■ YOUR OBJECTIVE
Match the string "Index" against each line below, and copy every line that matches.

....

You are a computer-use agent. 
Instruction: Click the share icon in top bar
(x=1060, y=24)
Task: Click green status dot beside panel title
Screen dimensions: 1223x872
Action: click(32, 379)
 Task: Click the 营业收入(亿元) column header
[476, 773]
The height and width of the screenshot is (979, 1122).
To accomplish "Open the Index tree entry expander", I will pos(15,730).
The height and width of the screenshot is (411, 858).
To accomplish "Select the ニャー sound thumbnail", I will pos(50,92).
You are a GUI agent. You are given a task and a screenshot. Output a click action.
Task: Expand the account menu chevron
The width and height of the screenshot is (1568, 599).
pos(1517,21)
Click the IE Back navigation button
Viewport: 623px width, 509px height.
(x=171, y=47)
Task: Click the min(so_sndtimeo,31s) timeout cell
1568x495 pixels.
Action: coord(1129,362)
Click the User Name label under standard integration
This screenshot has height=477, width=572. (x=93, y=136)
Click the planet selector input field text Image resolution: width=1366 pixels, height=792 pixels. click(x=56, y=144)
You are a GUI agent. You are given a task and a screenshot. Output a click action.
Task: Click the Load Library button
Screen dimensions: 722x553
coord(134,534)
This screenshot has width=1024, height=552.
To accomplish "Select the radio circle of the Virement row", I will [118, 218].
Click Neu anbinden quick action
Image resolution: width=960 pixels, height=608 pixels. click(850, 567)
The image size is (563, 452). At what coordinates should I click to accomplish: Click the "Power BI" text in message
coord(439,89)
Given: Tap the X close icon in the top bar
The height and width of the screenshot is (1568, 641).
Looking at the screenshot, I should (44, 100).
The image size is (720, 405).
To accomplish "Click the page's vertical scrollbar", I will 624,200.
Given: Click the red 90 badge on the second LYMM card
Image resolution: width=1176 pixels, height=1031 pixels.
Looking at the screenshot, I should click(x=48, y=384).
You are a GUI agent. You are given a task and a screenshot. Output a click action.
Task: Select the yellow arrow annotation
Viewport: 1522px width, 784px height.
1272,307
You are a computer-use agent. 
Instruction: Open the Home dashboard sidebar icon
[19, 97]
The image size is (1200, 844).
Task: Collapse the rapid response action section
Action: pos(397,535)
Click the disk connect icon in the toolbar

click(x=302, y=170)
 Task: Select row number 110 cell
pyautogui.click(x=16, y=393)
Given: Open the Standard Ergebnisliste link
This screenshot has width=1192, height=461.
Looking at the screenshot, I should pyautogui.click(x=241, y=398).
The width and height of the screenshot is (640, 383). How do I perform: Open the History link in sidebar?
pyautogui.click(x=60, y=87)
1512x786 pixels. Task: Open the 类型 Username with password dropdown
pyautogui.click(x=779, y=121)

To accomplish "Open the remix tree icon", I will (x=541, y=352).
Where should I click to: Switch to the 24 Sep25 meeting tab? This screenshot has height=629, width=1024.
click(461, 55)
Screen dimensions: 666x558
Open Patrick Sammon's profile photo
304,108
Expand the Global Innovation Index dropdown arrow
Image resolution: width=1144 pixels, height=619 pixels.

....

■ SOLUTION TO THE PROBLEM
To accomplish "Open the Index tree entry expander", I will pos(15,730).
Expand the Global Innovation Index dropdown arrow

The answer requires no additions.